Task goal ▸ Copy out the text of every row below word for word, leaving out the pictures.
--- Begin Stored records ---
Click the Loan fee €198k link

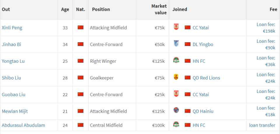point(266,28)
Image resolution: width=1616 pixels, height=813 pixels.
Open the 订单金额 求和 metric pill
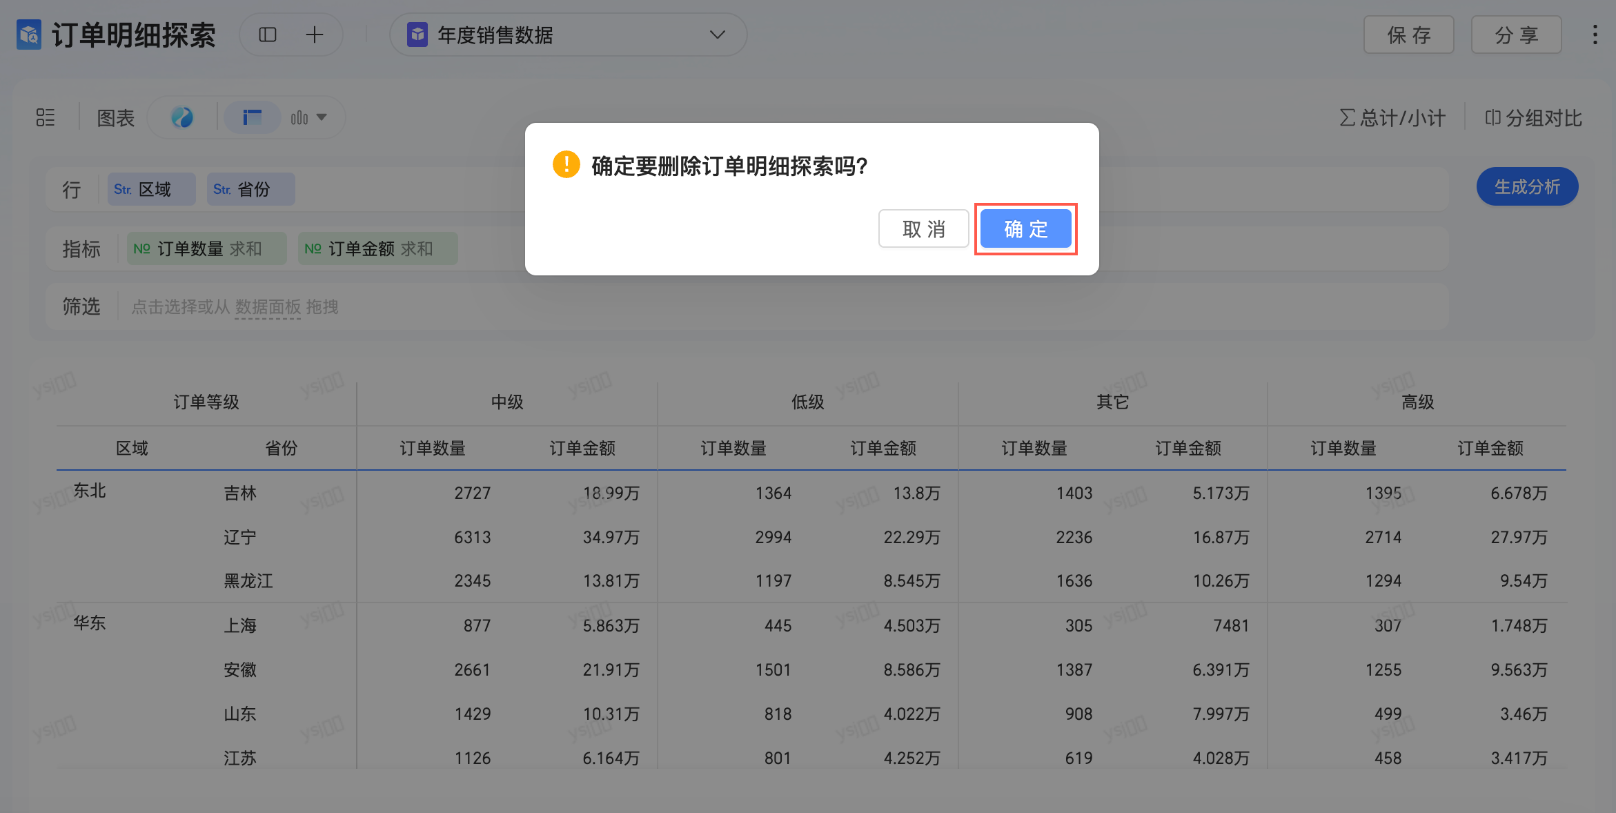(377, 248)
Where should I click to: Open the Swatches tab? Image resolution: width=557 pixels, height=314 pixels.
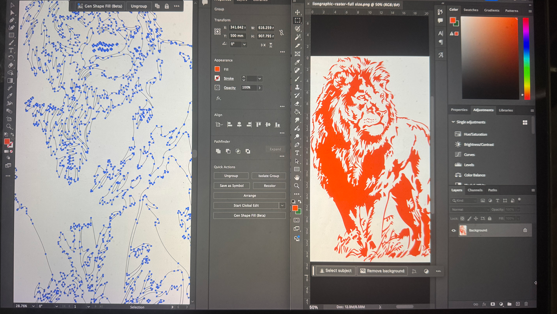coord(471,10)
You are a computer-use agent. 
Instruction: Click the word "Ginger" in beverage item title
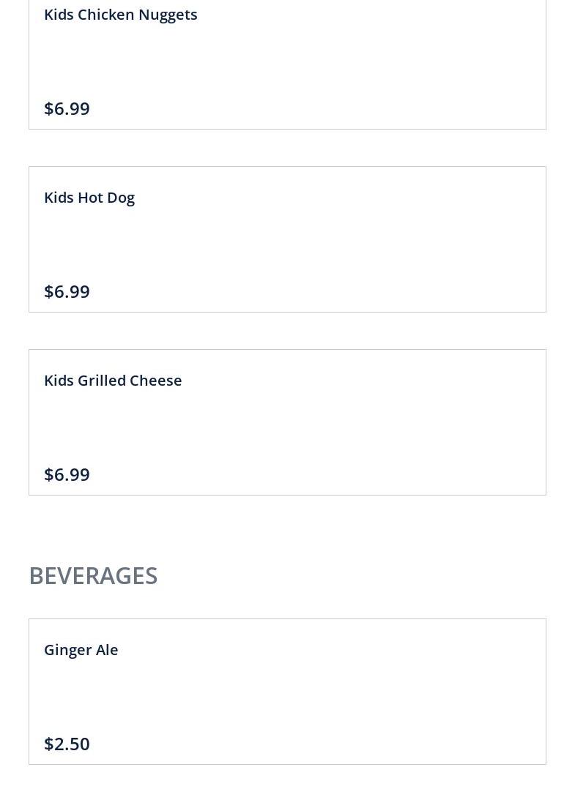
--- End Stored records ---
The answer ▸
Click the Loan fee €198k link

point(266,28)
Image resolution: width=1616 pixels, height=813 pixels.
Open the 订单金额 求和 metric pill
(377, 248)
Where should I click to: Open the Swatches tab? Image resolution: width=557 pixels, height=314 pixels.
coord(471,10)
You are a computer-use agent. 
Instruction: Click the word "Ginger" in beverage item title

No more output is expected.